November 6, 2009 at 3:05 pm
Indianrock (11/6/2009)
One question: do my differentials and incrementals determine which full or diff they are "working from" by looking in msdb? Or does sql actually look on the disk to find the file? If it looks on disk then a test full backup with commvault ( to nearline) will cause my subsequent normal incremental ( tlog ) backups to fail.
Ok answered my own question there, it's looking in msdb.backupfile and/or msdb.backupset But if the backup file your differential or tlog backup job is looking for isn't in those tables it won't run. Also, if it is in those tables but the correct file is missing from disk you can do the differential backup or tlog backup, but they won't restore.
I just found out we have two commvault sql agent licenses for the two main prod sql servers, but you can't restore those files to a database on any other sql server that doesn't have the agent installed.

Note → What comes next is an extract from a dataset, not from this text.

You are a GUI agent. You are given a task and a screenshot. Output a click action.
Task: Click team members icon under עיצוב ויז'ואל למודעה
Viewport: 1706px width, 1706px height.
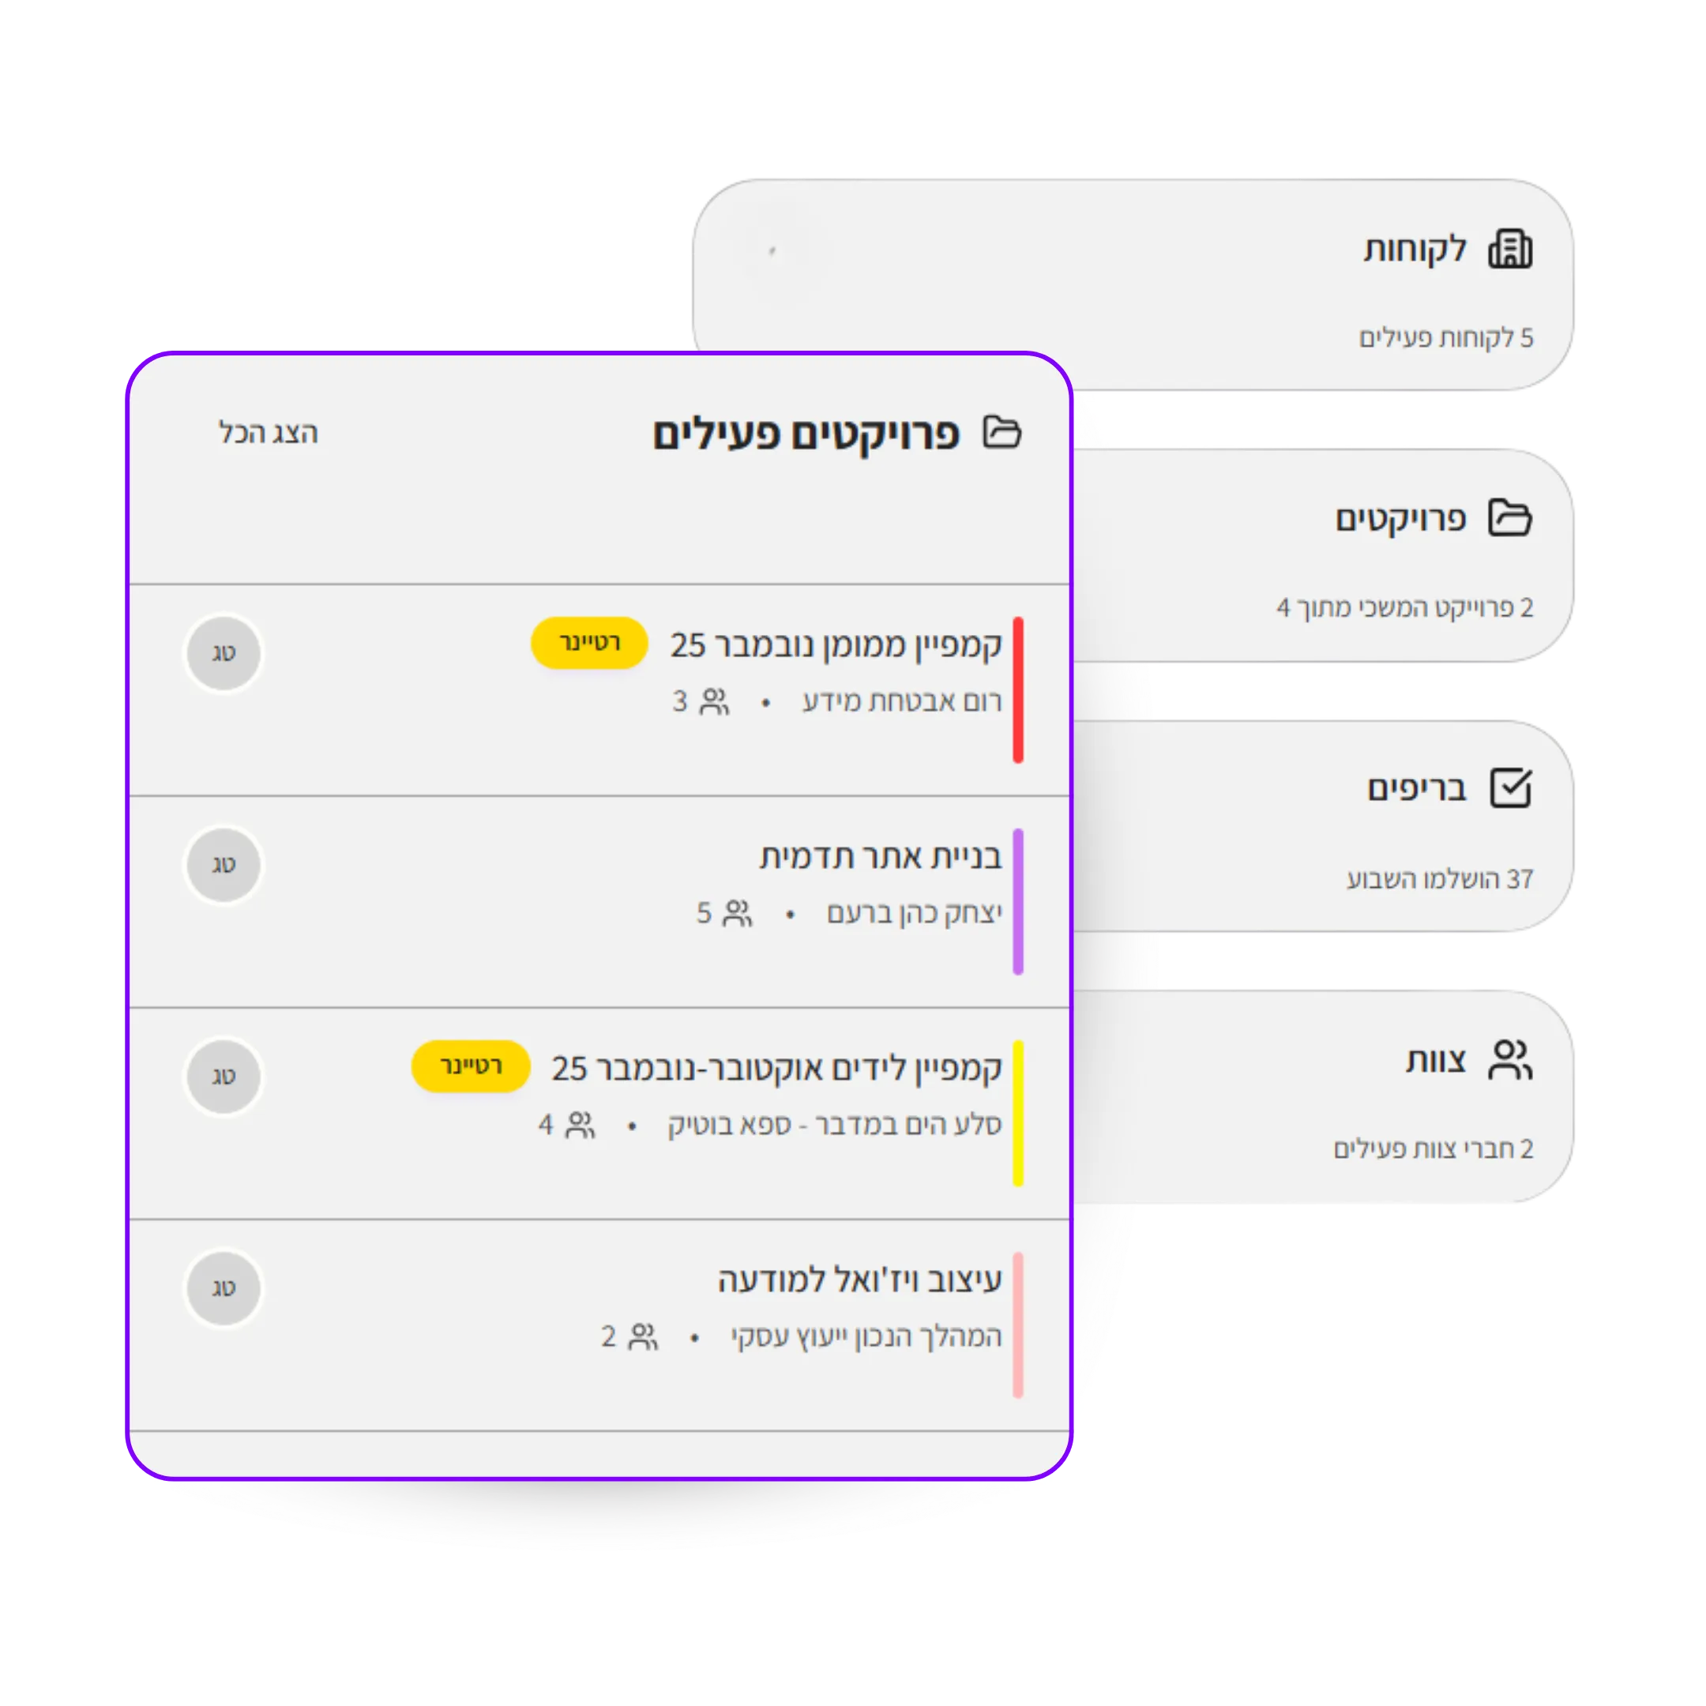click(643, 1337)

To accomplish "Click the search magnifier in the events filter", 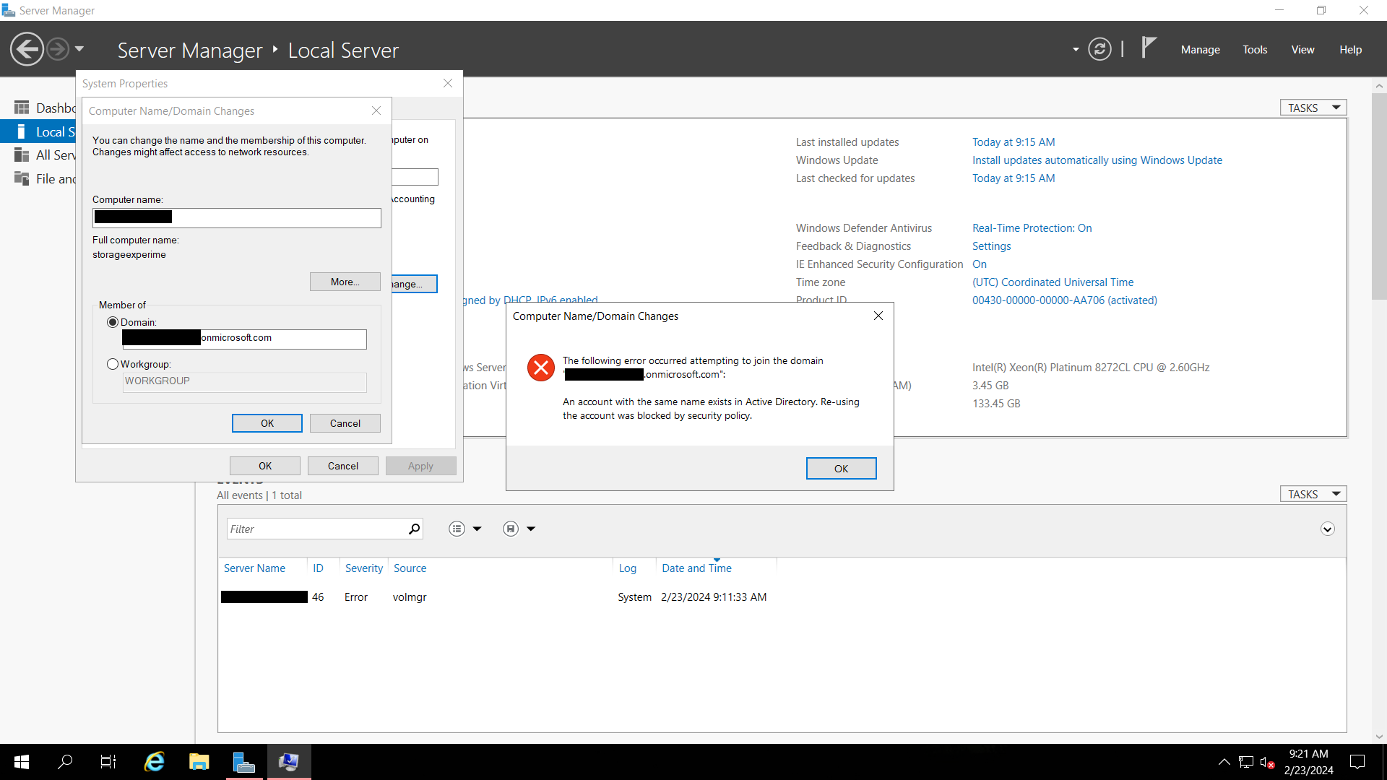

February 3, 2010 at 4:01 pm
Just found this thread. My understanding ( for Commvault ) is that the backups are not native sql backups and you can't be doing native sql backups if you have a chain of full, differential,incremental backups running from the 3rd party tool. You'd break the chain.
Aside from having a barely-interested systems person running the Commvault GUI, my objection is that various people copy and restore production backups to DEV sql servers regularly. They won't be able to do that unless you install the iDataAgent on the DEV servers and expand access to the Commvault GUI.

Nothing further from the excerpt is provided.